**WHAT YOU SHOULD DO**
Your answer must be the exact lines of the listing below that run from the line with "This screenshot has width=735, height=499." to the line with "The width and", ends included, and no pictures.

**DATA PROVIDED**

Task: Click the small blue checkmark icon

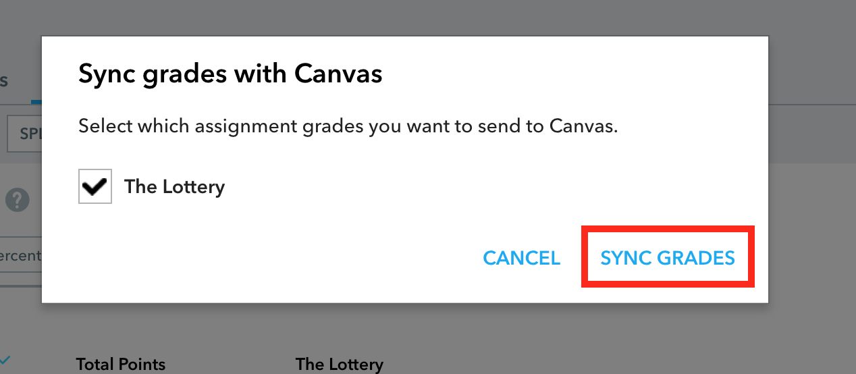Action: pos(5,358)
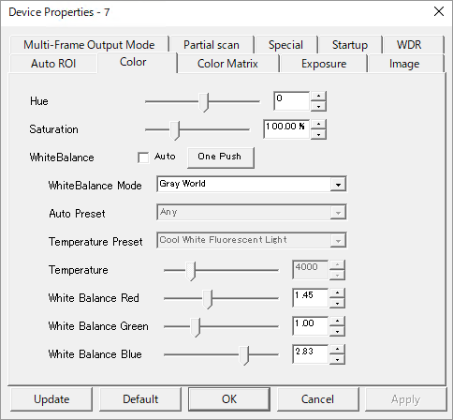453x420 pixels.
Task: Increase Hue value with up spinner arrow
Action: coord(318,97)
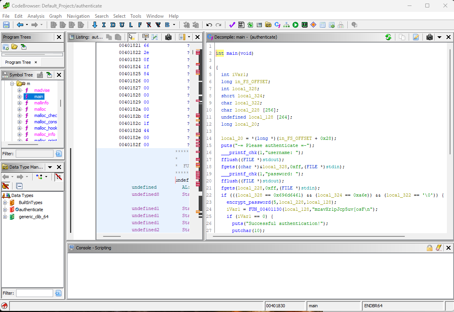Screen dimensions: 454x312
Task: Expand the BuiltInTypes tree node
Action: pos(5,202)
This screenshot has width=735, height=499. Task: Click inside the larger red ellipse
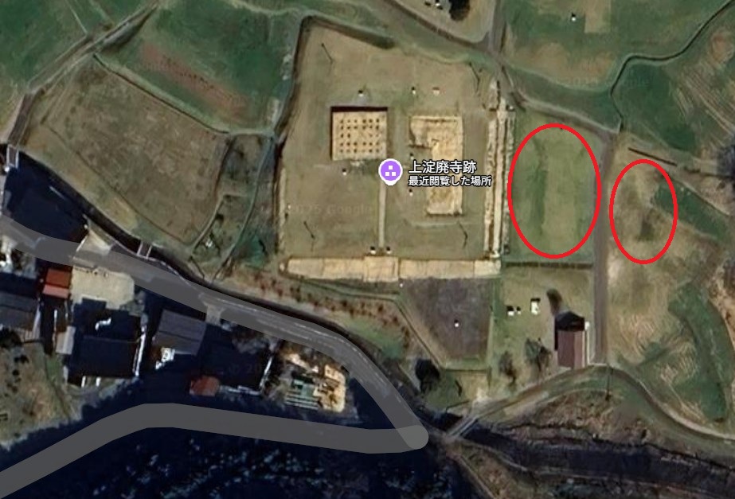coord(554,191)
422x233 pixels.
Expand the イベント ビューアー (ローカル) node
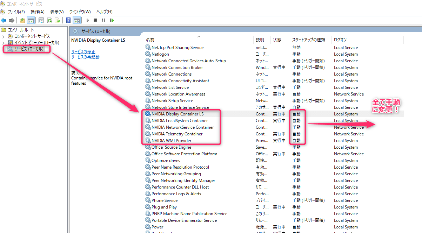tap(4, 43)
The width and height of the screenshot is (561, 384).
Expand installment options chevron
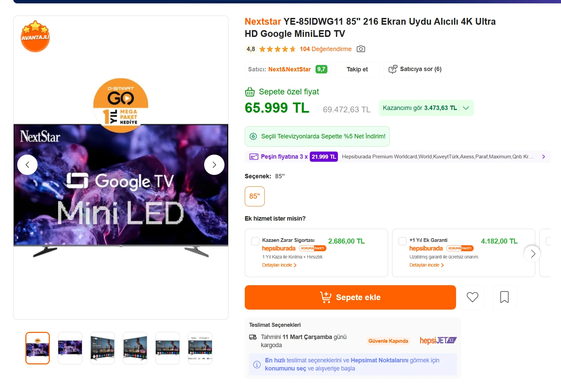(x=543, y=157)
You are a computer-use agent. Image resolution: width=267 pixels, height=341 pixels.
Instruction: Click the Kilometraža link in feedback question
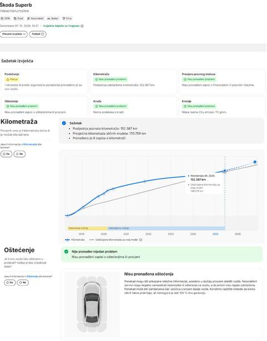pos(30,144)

...

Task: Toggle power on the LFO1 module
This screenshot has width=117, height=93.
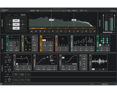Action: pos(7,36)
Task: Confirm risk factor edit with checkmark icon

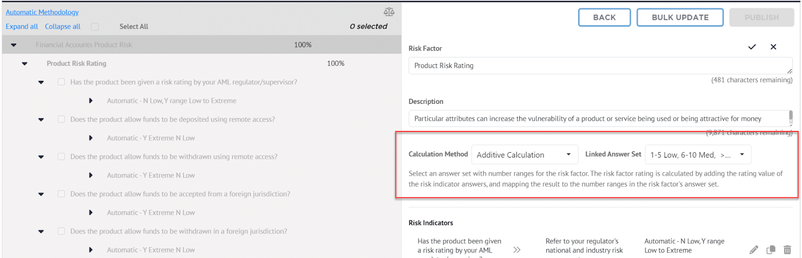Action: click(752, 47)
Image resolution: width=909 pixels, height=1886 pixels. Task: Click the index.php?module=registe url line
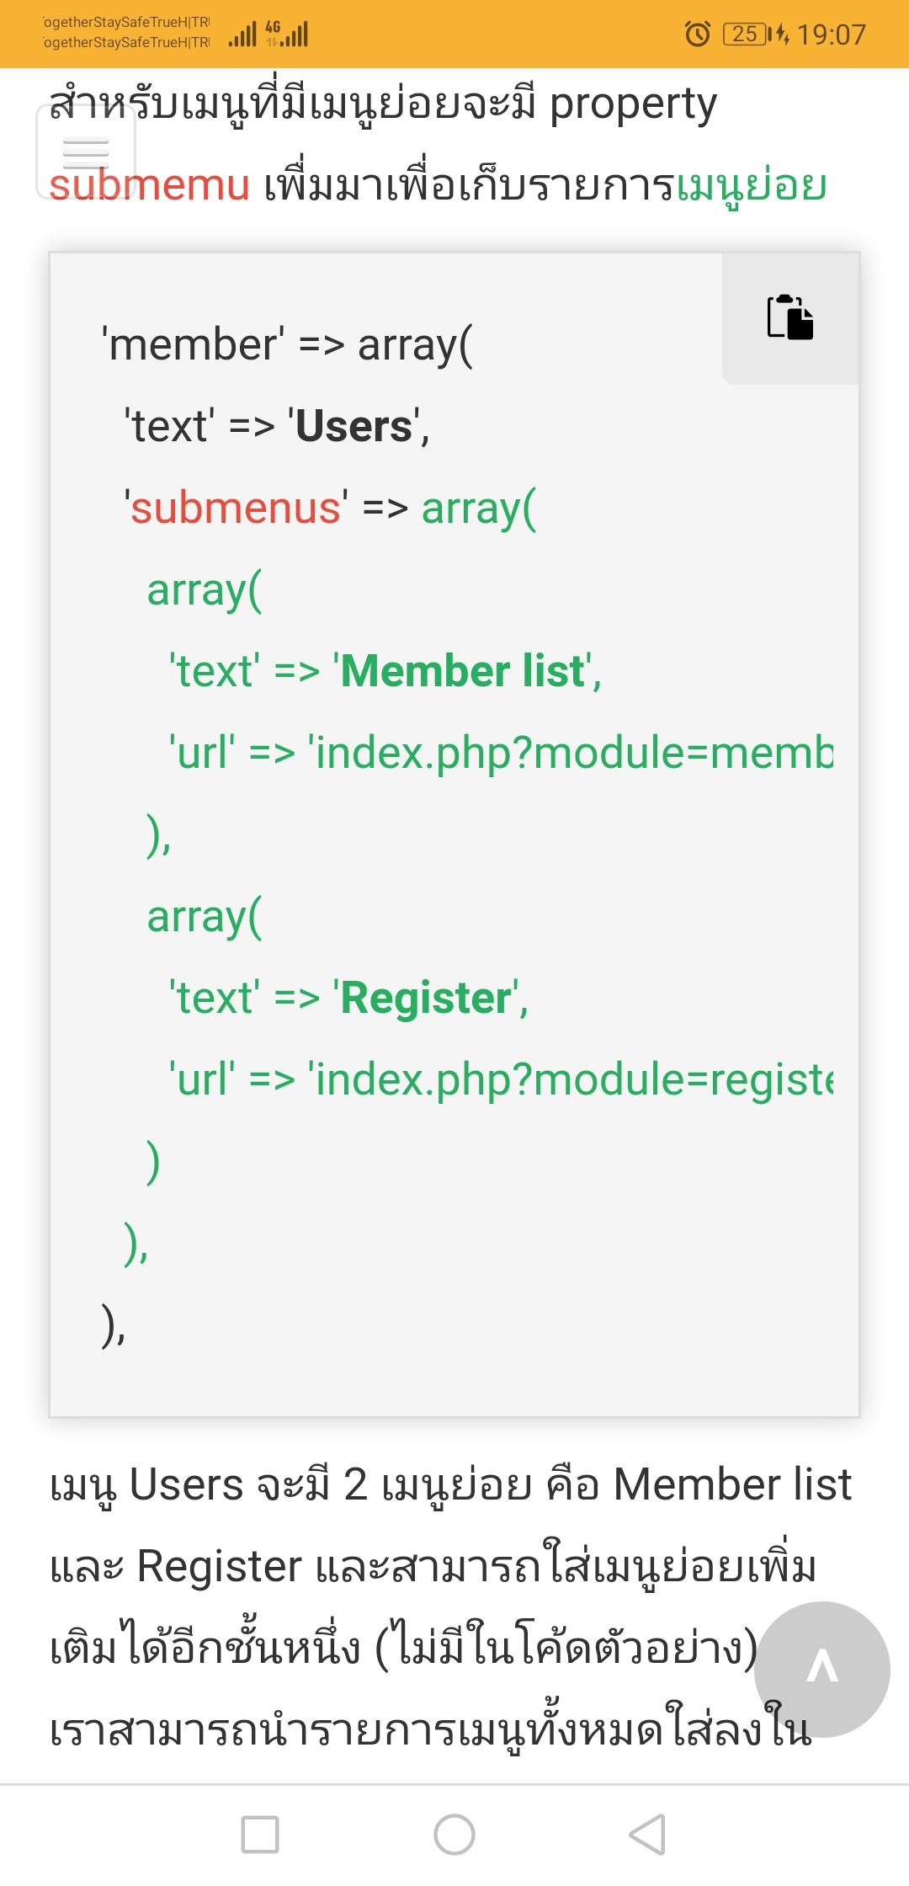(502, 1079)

**WRITTEN RESPONSE**
This screenshot has width=735, height=499. Task: Click inside the larger red ellipse
coord(554,191)
422x233 pixels.
Expand the イベント ビューアー (ローカル) node
tap(4, 43)
The width and height of the screenshot is (561, 384).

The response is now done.